### SELECTED PASSAGE
<<<<

Exhibit 10.19


150 Orchard Road

Orchard Plaza, 08-02

Singapore, 238841


T: +65 6333 7234

F: +65 6333 7235



Dr. Martin Charles Faulkes

Eastwoods

The Chase

Oxshott

Surrey, KT22 0HR



13 July 2011


Dear Dr. Faulkes


Appointment as Executive Chairman


The board of directors of Singapore Volition Pte. Limited (the “Company”) is delighted that you have accepted our offer to the position as executive chairman (“Chairman”). Your appointment commenced on 22 March 2011.


This letter sets out the main terms of your appointment and supersedes your previous letter of appointment as Non Executive Director dated 23 September 2010. It is agreed between us that this is a contract for services and is not a contract of employment.


By accepting this appointment, you confirm that you are not subject to any restrictions which prevent you from holding office as a director.


The terms of your appointment are as follows:


1.

ROLE AND DUTIES


1.1

In addition to the normal duties imposed by law on Executive Directors, we would expect you to discharge the following functions and duties:


a.

to attend regular/scheduled board meetings at the Company’s registered office, either in person or via telephone conference, or such other place and on dates to be notified to you at least 10 business days in advance;


b.

to serve on the committee or committees of the Board as required and attend all committee meetings;


c.

to attend the Company’s annual general meeting, either in person or via telephone conference, to be held each year;


d.

to attend whether in person or via telephone conference any extraordinary general meetings or emergency board meetings which might be called from time to time;


e.

to engage in international travel, as required according to the needs of the Company and the direction of the Board of Directors.


f.

to carry out such other functions and duties as may be required of you.

>>>>

### PROVIDED INFORMATION
<<<<

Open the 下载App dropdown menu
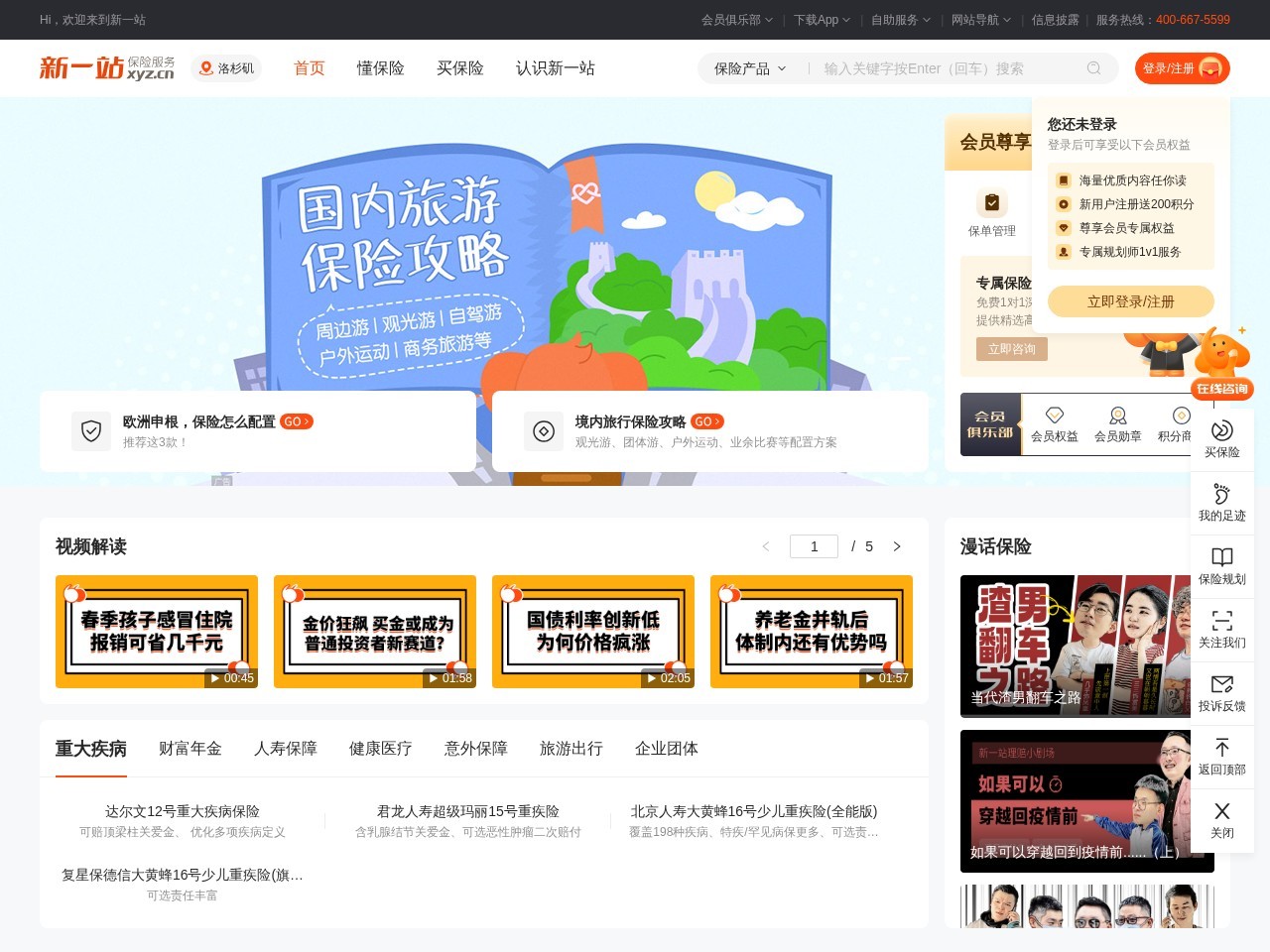This screenshot has width=1270, height=952. coord(816,20)
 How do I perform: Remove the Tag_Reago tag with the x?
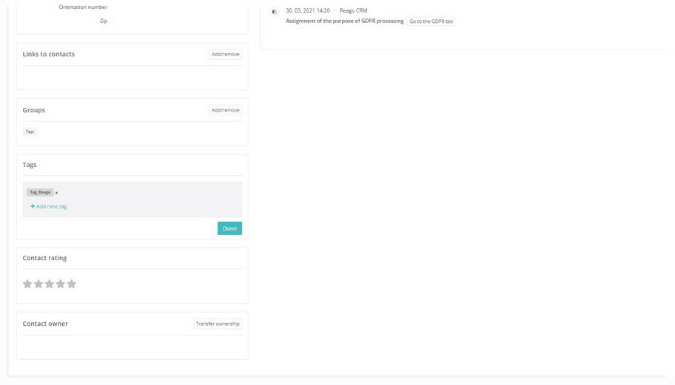point(57,193)
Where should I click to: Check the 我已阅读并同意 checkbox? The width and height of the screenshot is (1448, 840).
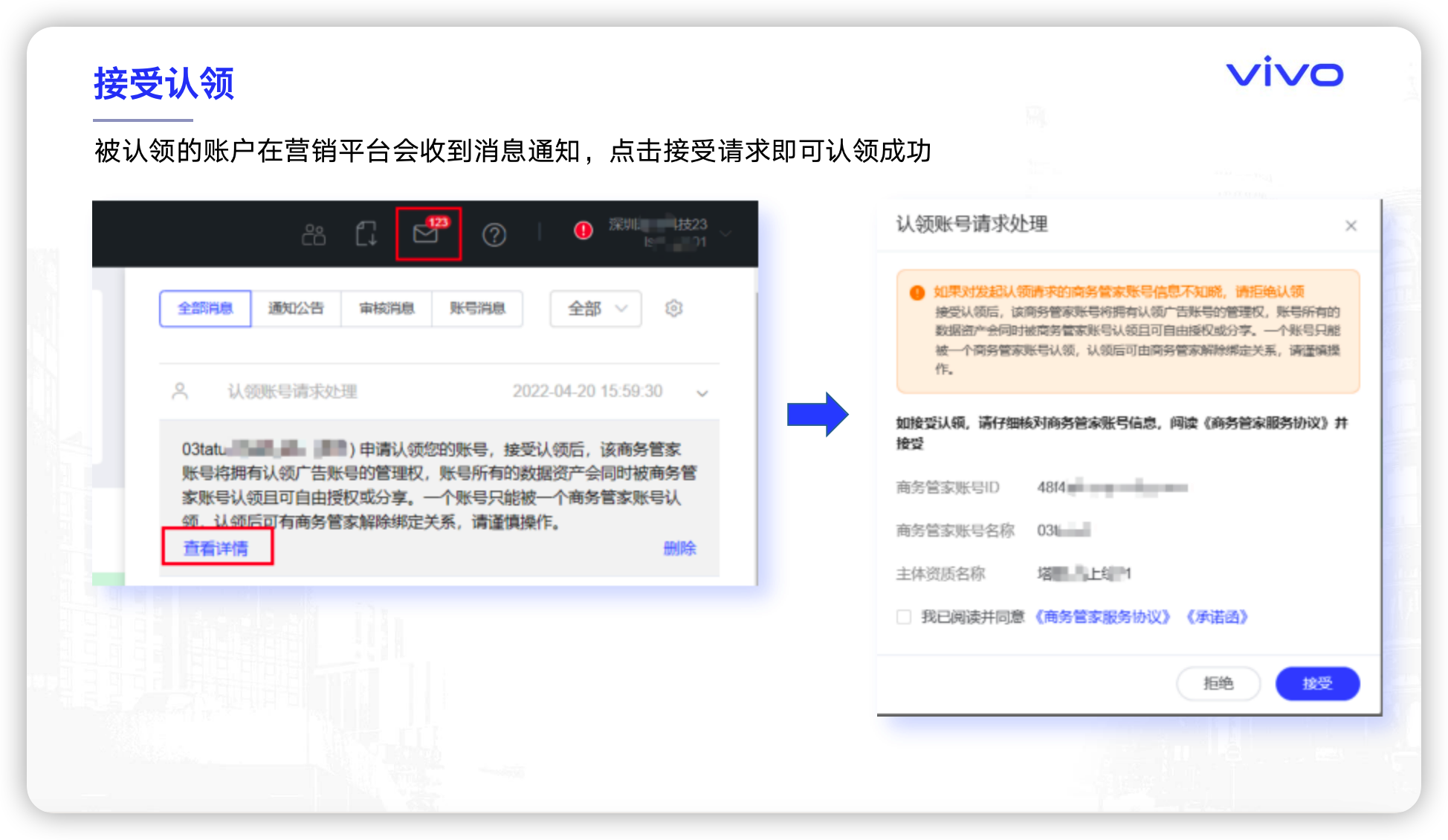(x=904, y=616)
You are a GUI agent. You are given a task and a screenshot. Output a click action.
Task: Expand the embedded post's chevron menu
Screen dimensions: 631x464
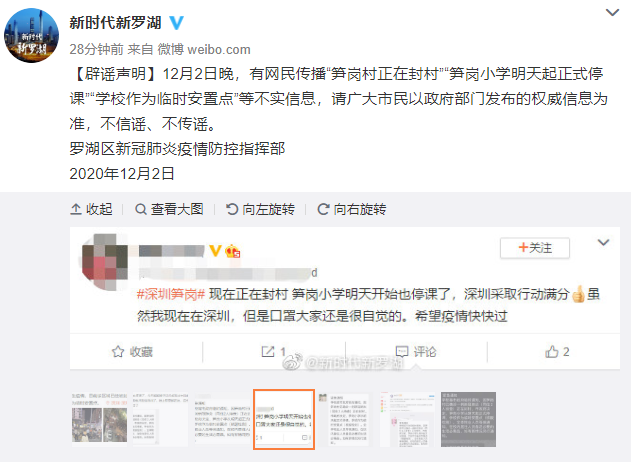[x=603, y=243]
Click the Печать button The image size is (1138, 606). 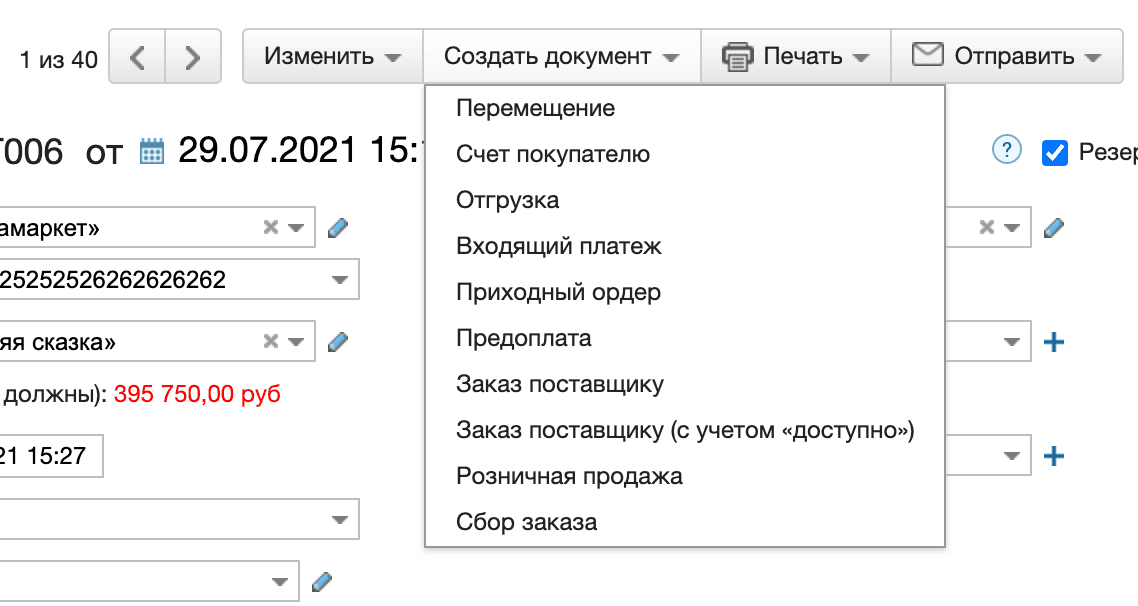click(x=795, y=57)
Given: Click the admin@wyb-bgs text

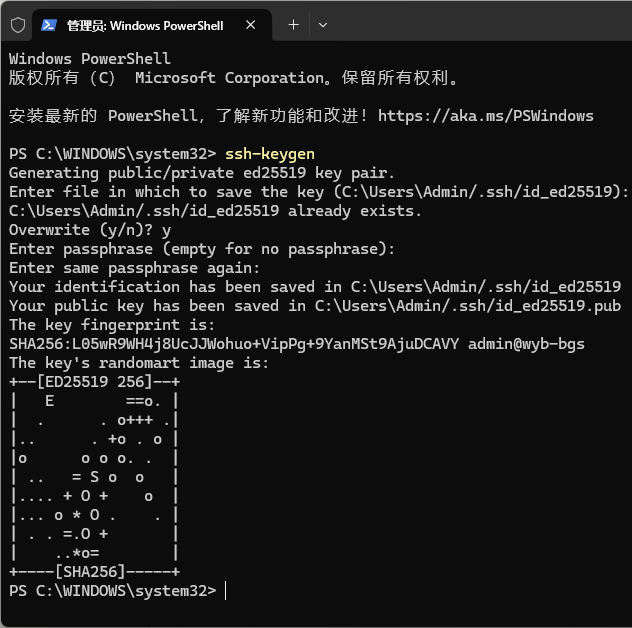Looking at the screenshot, I should tap(527, 344).
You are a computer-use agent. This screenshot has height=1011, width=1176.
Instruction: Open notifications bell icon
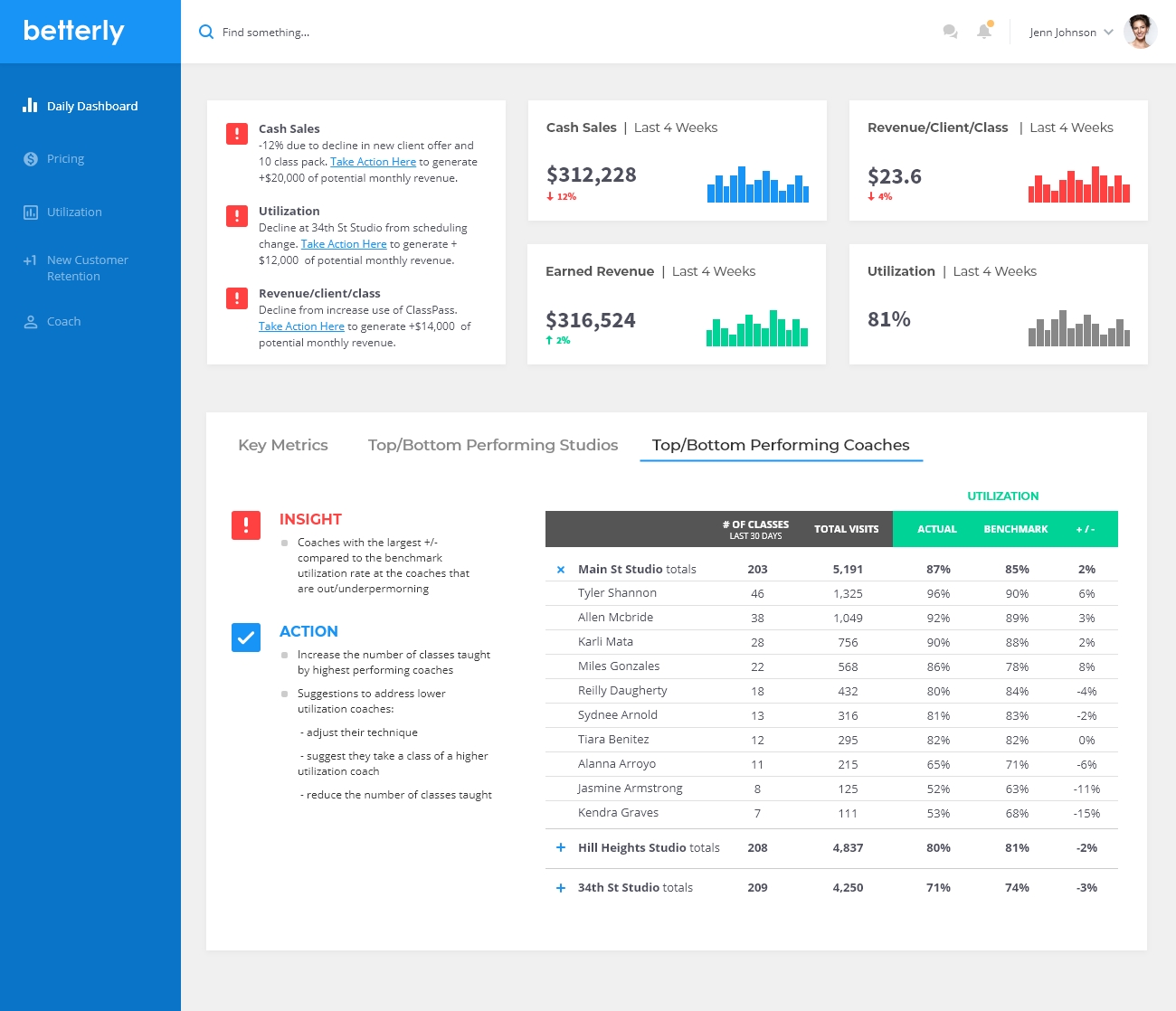(984, 32)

>>>>

### EXERCISES TO COMPLETE
• A. According to the appointment letter, on what date did the executive chairman appointment commence?
• B. Please repeat the wording of the appointment letter from "to attend the" up to and including "Board of Directors.".

### THE REPLIES
• A. 22 March 2011

• B.
to attend the Company’s annual general meeting, either in person or via telephone conference, to be held each year;


d.

to attend whether in person or via telephone conference any extraordinary general meetings or emergency board meetings which might be called from time to time;


e.

to engage in international travel, as required according to the needs of the Company and the direction of the Board of Directors.